(Data entries)
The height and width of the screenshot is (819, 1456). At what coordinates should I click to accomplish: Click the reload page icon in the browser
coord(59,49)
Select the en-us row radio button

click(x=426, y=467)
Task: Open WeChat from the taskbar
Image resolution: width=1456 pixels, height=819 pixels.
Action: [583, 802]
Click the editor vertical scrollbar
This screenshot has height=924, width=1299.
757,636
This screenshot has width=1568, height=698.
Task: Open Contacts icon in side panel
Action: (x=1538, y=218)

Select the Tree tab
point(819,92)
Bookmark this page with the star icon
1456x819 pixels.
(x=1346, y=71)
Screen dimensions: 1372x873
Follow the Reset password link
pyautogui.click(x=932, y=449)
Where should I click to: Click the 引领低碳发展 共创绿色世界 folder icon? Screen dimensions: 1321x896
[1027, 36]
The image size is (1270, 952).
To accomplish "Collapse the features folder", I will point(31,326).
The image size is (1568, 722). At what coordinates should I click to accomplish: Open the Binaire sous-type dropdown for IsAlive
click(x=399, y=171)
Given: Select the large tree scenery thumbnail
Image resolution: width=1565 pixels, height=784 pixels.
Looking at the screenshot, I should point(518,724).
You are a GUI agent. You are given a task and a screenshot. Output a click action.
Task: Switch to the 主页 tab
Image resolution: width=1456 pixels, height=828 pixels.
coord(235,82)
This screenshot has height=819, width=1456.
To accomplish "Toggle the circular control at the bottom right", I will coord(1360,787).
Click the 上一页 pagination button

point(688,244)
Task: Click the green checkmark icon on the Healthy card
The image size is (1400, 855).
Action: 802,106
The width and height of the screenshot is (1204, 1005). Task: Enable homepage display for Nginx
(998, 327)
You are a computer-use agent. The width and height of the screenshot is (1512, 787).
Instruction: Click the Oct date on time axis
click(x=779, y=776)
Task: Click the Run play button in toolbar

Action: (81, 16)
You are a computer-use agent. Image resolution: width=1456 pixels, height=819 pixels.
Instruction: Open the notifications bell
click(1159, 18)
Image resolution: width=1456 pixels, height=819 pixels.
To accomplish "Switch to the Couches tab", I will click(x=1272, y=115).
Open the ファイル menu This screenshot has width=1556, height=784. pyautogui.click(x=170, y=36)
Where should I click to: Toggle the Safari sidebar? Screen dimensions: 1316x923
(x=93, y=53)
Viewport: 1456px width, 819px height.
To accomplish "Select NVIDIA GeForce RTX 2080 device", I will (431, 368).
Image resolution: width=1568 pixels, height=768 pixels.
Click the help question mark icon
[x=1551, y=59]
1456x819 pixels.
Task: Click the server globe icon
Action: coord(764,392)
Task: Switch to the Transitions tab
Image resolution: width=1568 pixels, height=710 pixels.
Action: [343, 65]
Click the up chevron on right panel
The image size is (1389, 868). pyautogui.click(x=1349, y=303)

> [WORK TASK]
What is needed is an exact copy of the lines above, from the one containing "Screen dimensions: 1372x873" through the one containing "You are a computer-use agent. Image", with nothing added.

> [RESPONSE]
Screen dimensions: 1372x873
Follow the Reset password link
pyautogui.click(x=932, y=449)
Where should I click to: Click the 引领低碳发展 共创绿色世界 folder icon? Screen dimensions: 1321x896
[1027, 36]
The image size is (1270, 952).
To accomplish "Collapse the features folder", I will point(31,326).
The image size is (1568, 722). At what coordinates should I click to accomplish: Open the Binaire sous-type dropdown for IsAlive
click(x=399, y=171)
Given: Select the large tree scenery thumbnail
Image resolution: width=1565 pixels, height=784 pixels.
Looking at the screenshot, I should point(518,724).
You are a GUI agent. You are given a task and a screenshot. Output a click action.
Task: Switch to the 主页 tab
Image resolution: width=1456 pixels, height=828 pixels.
coord(235,82)
This screenshot has height=819, width=1456.
To accomplish "Toggle the circular control at the bottom right", I will coord(1360,787).
Click the 上一页 pagination button

point(688,244)
Task: Click the green checkmark icon on the Healthy card
The image size is (1400, 855).
Action: 802,106
The width and height of the screenshot is (1204, 1005). Task: Enable homepage display for Nginx
(998, 327)
You are a computer-use agent. The width and height of the screenshot is (1512, 787).
Instruction: Click the Oct date on time axis
click(x=779, y=776)
Task: Click the Run play button in toolbar

Action: (81, 16)
You are a computer-use agent. Image resolution: width=1456 pixels, height=819 pixels.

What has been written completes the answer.